„Mir ist nach wie vor unklar, wieso das Umweltministerium am Abend des 14. Juli im Wissen um die einsetzende Flut nicht stärker gewarnt hat.“

Stephan Wefelscheid, Obmann der FREIEN WÄHLER im Untersuchungsausschuss, zur Anhörung der Mitarbeiter des BBK in der neunten Ausschusssitzung:

MAINZ. In der neunten Sitzung des Untersuchungsausschusses 18/1 „Flutkatastrophe“ am 18.02.2022 hat sich der Untersuchungsausschuss insbesondere mit den Abläufen im Bundesamt für Bevölkerungsschutz und Katastrophenhilfe (BBK) und den Warnmeldungen über die Systeme KATWARN, NINA und MoWas beschäftigt. Hierzu wurden vier Zeugen angehört.

Bewertung des Obmanns der FREIE WÄHLER-Fraktion, Stephan Wefelscheid, MdL, zum öffentlichen Teil der heutigen Sitzung:

Die Zeugin Dr. Miriam Haritz, Leiterin der Abteilung 1, Krisenmanagement (BBK), hat nach meinem Dafürhalten klar herausgestellt, dass das Bundesamt kein Selbsteintrittsrecht hat, sondern nur die Möglichkeit Amtshilfe im Krisenfall nach Anforderung durch die Länder zu leisten und ansonsten auf Beratung und weitere Unterstützungsleistungen, etwa die Bereitstellung einer Warninfrastruktur, beschränkt sei. Solange ein „Bedarfsträger“ (z.B. ein Bundesland oder ein Landkreis) sich nicht hilfesuchend an das BBK wendet, könne dieses auch nicht unterstützen. Eine „aufdrängende Hilfe“ gebe es nicht. Auf meine Nachfrage erklärte die Zeugin, es bestünden bzgl. der Weiterverbreitung von Warnungen sogenannte Multiplikatorenvereinbarungen mit den Rundfunkanstalten, hierunter falle auch der SWR. Dem gilt es in der Befragung von Vertretern des SWR in der Sitzung am 18.03.2022 näher nachzugehen.

● ● ● ● ● ● ●

§ **Ziele**:
[1] Wie viele Zeugen wurden laut der Mitteilung zur Ausschusssitzung in der neunten Sitzung angehört?
[2] Fasse den Absatz der Mitteilung zur Ausschusssitzung, der mit „Die Zeugin Dr. Miriam Haritz“ beginnt, als Stichpunktliste mit seinen wichtigsten Fakten zusammen.

§ **Bereitgestelltes Material**:

● ● ● ● ● ● ●

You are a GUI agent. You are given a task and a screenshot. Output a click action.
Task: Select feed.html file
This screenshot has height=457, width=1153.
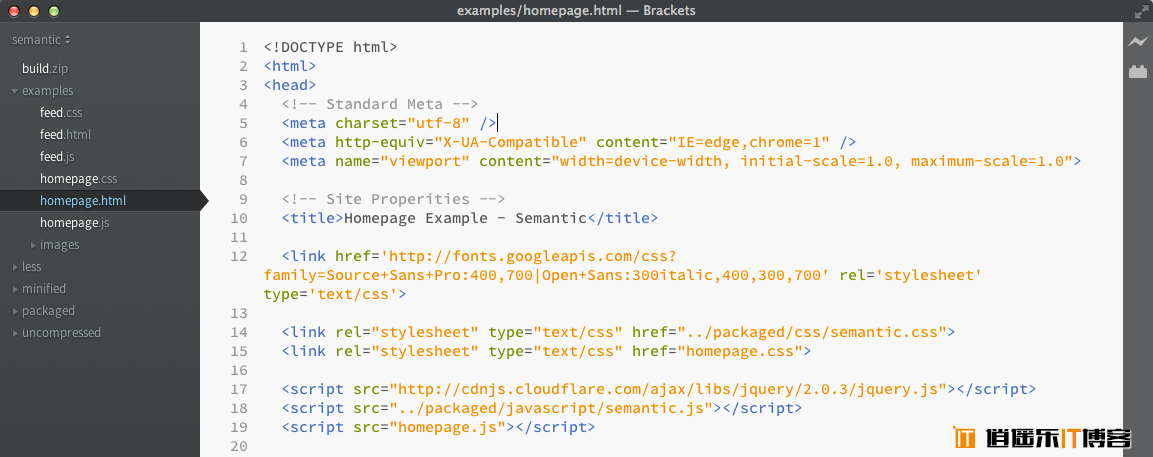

● ● ● ● ● ● ●

§ **Lösungsübersicht**:
[1] Es wurden vier Zeugen angehört.

[2]
- Zeugin: Dr. Miriam Haritz, Leiterin der Abteilung 1, Krisenmanagement, im BBK
- Nach Einschätzung von Stephan Wefelscheid hat sie klar herausgestellt, dass das BBK kein Selbsteintrittsrecht hat.
- Das BBK kann im Krisenfall nur nach Anforderung durch die Länder Amtshilfe leisten.
- Ansonsten ist es auf Beratung und Unterstützungsleistungen beschränkt, etwa die Bereitstellung einer Warninfrastruktur.
- Ohne Hilfeersuchen eines „Bedarfsträgers“ (z. B. Bundesland oder Landkreis) kann das BBK nicht unterstützen; eine „aufdrängende Hilfe“ gibt es nicht.
- Für die Weiterverbreitung von Warnungen bestehen Multiplikatorenvereinbarungen mit den Rundfunkanstalten, darunter dem SWR.
- Dem soll in der Befragung von SWR-Vertretern am 18.03.2022 nachgegangen werden.